SAN FRANCISCO - COVID-19 cases are once again surging here in the Bay Area with an average of 500 new cases every day in San Francisco. But this time around, we aren't' seeing city and county governments across the region implementing new COVID restrictions. Most people appear to be living their lives as close to what was once considered normal.
While the pandemic shifts towards an endemic stage, this latest surge is leading to an increase in hospitalizations.
Dr. Peter Chin-Hong, an infectious disease expert at UCSF, said the difference with the current surge is that the hospital isn't reacting to what's happening in the community as quickly as before. "We're kind of seeing a slow burn increase in the hospitalization rate. And we probably won't get to where we were in January for example."
Chin-Hong said UCSF currently has 41 patients at four hospitals with COVID. He clarifies some of those diagnosed are incidental, meaning they could have been hospitalized for other reasons. By comparison, in January, at the height of the omicron surge, that number of patients was 152. Also in January nearly 20 patients with COVID were on ventilators, compared with one person currently.
Chin-Hong said the silver lining in this scenario is that on the East Coast, in areas like Rhode Island and New York, their surge is already dissipating.

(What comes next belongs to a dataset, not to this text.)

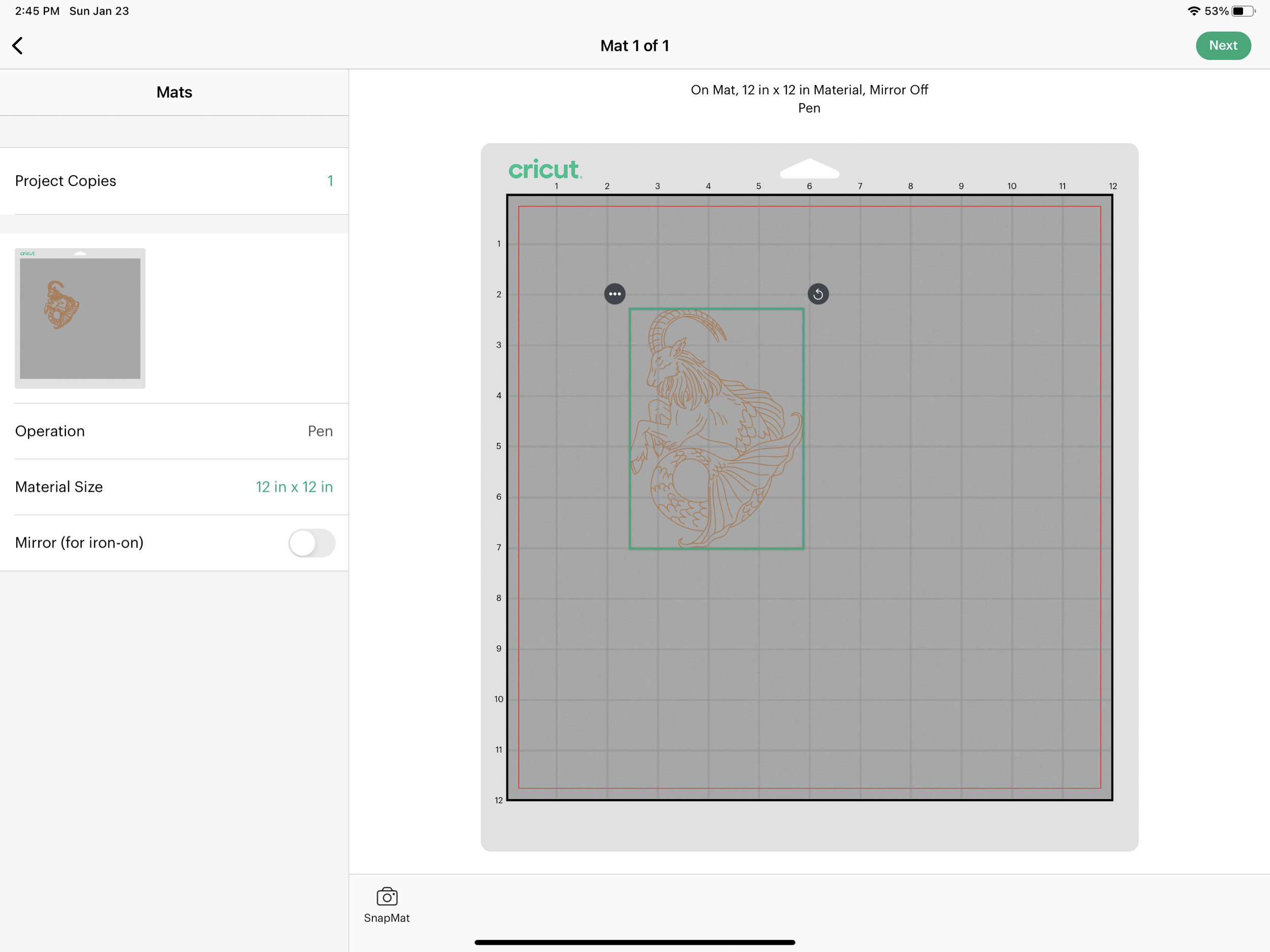This screenshot has width=1270, height=952.
Task: Tap the Mats panel header
Action: [174, 92]

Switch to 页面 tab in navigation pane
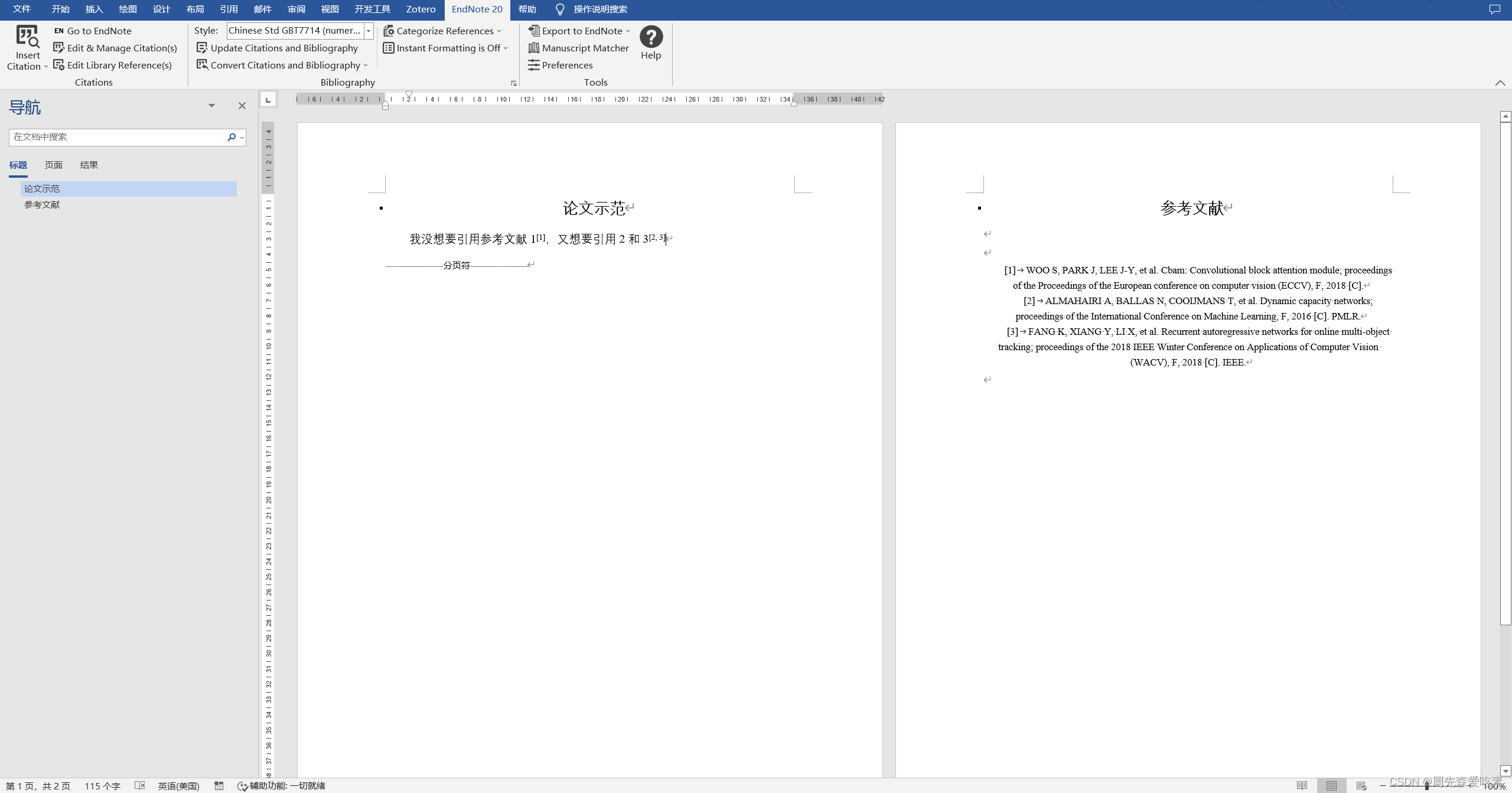coord(53,165)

"Hopefully, by the end of the month, we may be past that danger zone," he said.
This time around, with the latest omicron variant surge, we haven't seen many COVID restrictions, like mask mandates, put in place. In fact, the loosening of those restrictions continue. BART, has been a notable outlier in keeping their mask mandate in place on its trains and on platforms at all of their stations.

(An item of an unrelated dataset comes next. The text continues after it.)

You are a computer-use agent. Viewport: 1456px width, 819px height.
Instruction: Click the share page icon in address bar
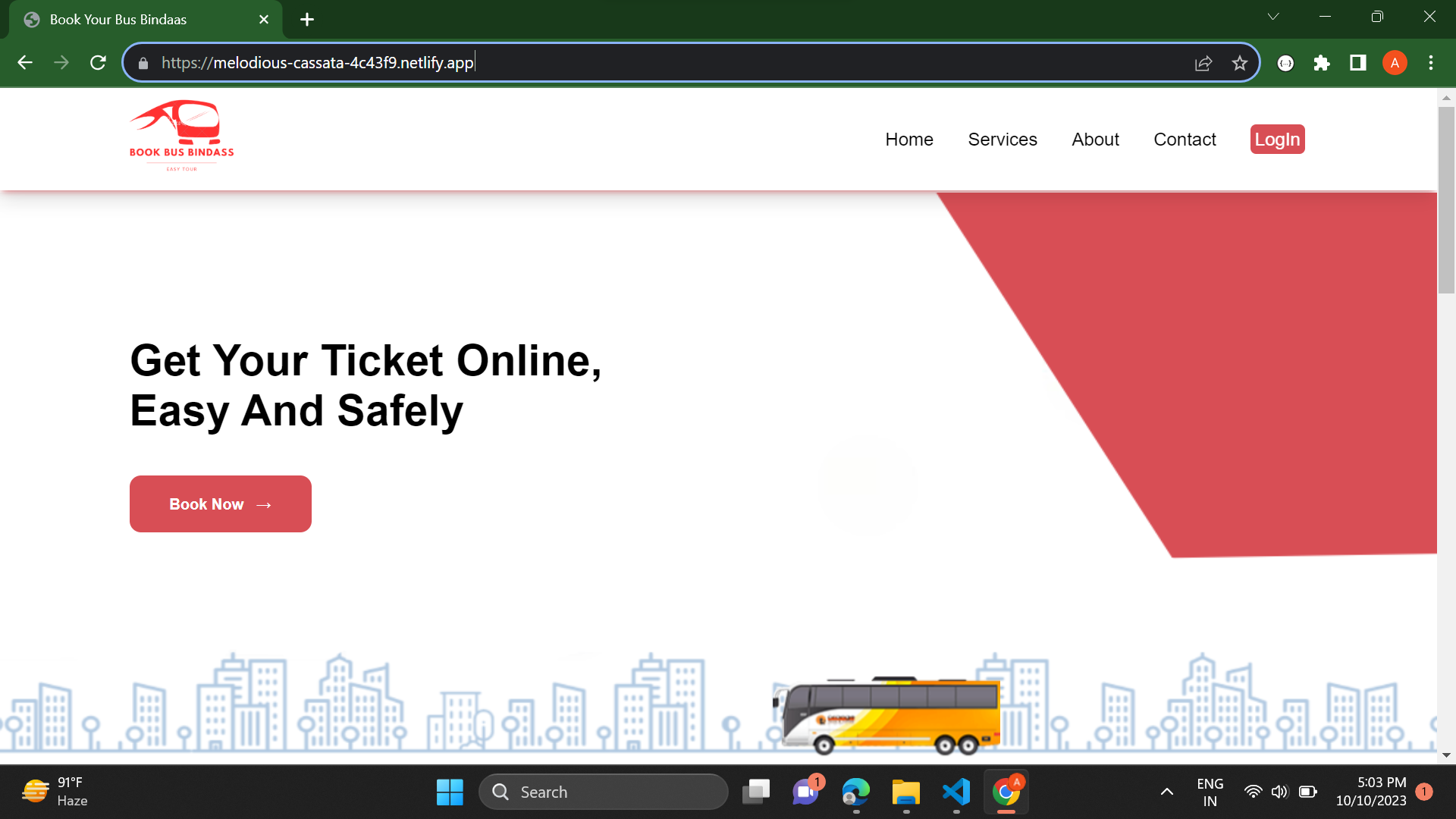(x=1203, y=63)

Earlier this month, 12 Bay Area health officials recommended that people return to wearing masks indoors to help slow the spread of the current surge, but this is not required.

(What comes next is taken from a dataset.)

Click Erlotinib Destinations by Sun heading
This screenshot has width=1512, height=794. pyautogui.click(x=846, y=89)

Last week there was disappointing news on the COVID vaccine's ability to protect against long COVID – the wide range of more than two-dozen lingering or recurring symptoms that can first appear at least one month after a coronavirus infection. These may include; fatigue, shortness of breath, brain fog and blood clots. A published study of veterans showed that as many as one-third of those who had breakthrough infections (veterans who were vaccinated), showed signs of long COVID. The research suggests older adults face higher risk for these long-term effects.
A separate report issued last week from Centers for Disease Control and Prevention found that up to a year after an initial coronavirus infection, 1 in 4 adults aged 65 and older had at least one potential long COVID health problem, compared with 1 in 5 younger adults.
Despite this ominous news, Chin-Hong said he doesn't see a return to community-wide restrictions, but a more targeted and local approach. "Some schools have already brought back masks. In hospitals, where I work, masks never went away," he said. He elaborated that only in the event of a dramatic increase in COVID-related hospitalizations, would we see a return to restrictions.
The California Department of Public Health has seen a steady increase of COVID test positivity over the last month. On May 24 they reported a 6.6% test positivity rate. That figure reached 7% on May 27. On Tuesday, the state's test positivity rate had reached 7.9%.
San Francisco County reported a total of 141,375 cases on Tuesday and 879 deaths (there were 139,806 cases and 879 deaths on Friday).
Wire services contributed to this report.